The National Agriculture Statistical Service significantly revamped its process for gathering and reporting farm commodity cash receipts in the past year. Gone are familiar line items such as Equine, whose cash receipts figures are now incorporated into the Miscellaneous Livestock line and measured in a manner that drastically trims what is counted for Kentucky.

Under the new federal reporting process, said Dave Knopf, regional director of the NASS office in Louisville serving Kentucky, North Carolina, Tennessee, Virginia and West Virginia, revenues accrue to the home state of the owner of a horse operation rather than the state where the operation takes place. That has a large impact for Kentucky, where many of its Thoroughbred farms have owners who live in other states or overseas.

The NASS farm cash receipts reporting process yields figures for a calendar year in the final quarter of the following year, so the most recent Kentucky report is for 2013 and the previous three years. The new reporting process brought downward revisions of 8.3-9.5 percent for Kentucky farm gate receipts for 2010-2012.
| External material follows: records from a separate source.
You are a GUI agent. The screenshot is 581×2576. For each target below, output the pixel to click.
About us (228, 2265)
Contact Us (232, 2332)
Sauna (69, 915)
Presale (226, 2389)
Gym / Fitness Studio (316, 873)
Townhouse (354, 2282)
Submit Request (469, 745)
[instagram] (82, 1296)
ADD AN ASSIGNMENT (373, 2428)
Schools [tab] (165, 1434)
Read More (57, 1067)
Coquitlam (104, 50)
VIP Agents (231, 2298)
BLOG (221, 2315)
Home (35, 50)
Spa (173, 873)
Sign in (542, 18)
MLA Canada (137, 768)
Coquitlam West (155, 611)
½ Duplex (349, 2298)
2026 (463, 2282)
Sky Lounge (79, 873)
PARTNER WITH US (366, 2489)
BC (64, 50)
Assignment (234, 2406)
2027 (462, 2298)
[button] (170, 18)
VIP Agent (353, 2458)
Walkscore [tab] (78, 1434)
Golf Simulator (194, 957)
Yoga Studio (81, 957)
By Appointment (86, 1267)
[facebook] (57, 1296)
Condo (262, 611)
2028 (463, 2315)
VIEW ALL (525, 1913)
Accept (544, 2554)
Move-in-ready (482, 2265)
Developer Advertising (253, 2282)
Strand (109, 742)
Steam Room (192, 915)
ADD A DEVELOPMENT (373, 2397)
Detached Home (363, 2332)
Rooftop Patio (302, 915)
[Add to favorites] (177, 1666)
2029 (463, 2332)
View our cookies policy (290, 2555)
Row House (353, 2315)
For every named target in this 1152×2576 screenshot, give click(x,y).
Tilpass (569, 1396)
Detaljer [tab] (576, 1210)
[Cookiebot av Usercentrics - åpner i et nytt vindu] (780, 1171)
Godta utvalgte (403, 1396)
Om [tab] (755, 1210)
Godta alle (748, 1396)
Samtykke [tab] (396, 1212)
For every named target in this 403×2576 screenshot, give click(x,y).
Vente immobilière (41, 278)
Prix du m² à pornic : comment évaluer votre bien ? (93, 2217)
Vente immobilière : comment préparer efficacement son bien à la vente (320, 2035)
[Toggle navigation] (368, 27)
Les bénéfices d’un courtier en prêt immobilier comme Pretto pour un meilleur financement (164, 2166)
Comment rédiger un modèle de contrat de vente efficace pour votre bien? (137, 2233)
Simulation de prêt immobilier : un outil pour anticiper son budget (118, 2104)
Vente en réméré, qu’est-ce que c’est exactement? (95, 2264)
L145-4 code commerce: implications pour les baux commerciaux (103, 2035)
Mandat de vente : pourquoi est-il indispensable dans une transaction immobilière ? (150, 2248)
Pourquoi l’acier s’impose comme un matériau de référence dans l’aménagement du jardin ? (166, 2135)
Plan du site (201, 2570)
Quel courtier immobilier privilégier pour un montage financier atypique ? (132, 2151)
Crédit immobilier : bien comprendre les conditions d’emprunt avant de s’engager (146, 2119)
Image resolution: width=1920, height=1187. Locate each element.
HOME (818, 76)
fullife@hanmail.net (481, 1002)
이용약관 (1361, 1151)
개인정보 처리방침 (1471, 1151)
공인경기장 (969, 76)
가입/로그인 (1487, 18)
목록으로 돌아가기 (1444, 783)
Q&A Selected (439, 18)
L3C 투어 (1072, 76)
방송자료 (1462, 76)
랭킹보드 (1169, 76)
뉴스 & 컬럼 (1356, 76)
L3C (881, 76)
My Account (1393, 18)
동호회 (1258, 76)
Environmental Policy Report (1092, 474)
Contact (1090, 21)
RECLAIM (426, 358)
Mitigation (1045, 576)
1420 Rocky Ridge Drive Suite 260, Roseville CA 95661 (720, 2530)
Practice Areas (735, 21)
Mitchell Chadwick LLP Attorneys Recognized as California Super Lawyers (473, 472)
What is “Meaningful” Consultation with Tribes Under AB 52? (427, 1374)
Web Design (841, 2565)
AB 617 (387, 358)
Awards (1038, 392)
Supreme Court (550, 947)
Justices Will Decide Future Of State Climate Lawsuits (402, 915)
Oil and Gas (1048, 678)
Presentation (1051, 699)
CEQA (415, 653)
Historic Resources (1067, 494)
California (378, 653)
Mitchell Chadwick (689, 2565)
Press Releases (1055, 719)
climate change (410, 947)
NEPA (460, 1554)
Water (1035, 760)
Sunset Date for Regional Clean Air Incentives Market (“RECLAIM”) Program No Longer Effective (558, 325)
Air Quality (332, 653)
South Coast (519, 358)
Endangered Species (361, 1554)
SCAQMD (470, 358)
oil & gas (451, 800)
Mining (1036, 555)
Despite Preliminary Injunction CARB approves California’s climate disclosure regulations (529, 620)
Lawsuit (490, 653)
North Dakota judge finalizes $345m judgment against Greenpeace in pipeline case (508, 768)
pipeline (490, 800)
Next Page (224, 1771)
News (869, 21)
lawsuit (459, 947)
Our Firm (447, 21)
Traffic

The commonwealth’s 2012 receipts figure of $5.28 billion is revised to $4.84 billion in the NASS report released late last year using the new methods. Much of that decrease can be attributed to the new measure for equine operations. Under the previous system, Kentucky’s equine receipts were part of the Other Livestock line item that for 2012 was reported at $882.2 million. The new Miscellaneous Livestock figure for 2012 is revised to $315.8 million.

farm3_fullThe good news is that cash receipts for Kentucky farms in 2013 jumped 17.5 percent from 2012 to a total of $5.69 billion.
The Oil Crops category, which includes soybeans and canola, had a dramatic gain of 45.5 percent in receipts to $1.05 billion in 2013. That moved it far ahead of Corn, which had been the top Crops receipts category, but decreased 10.4 percent from 2012 to $782.5 million. Crops collectively increased 15.5 percent in 2013 to an overall $2.89 billion in Kentucky.

The Livestock and Products category increased 19.6 percent in 2013 to a total of $2.8 billion overall. The Miscellaneous Livestock category, including the rebounding equine sector, grew its measured receipts by 28.7 percent in 2013 to $406.5 million. The Cattle/Calves category increased 28.8 percent to $835.8 million in the 2013 receipts report.

Other significant gains occurred in Wheat, which increased 42.7 percent in 2013 in Kentucky to $280.1 million, and in Broilers, which increased 16.7 percent to $1.01 billion.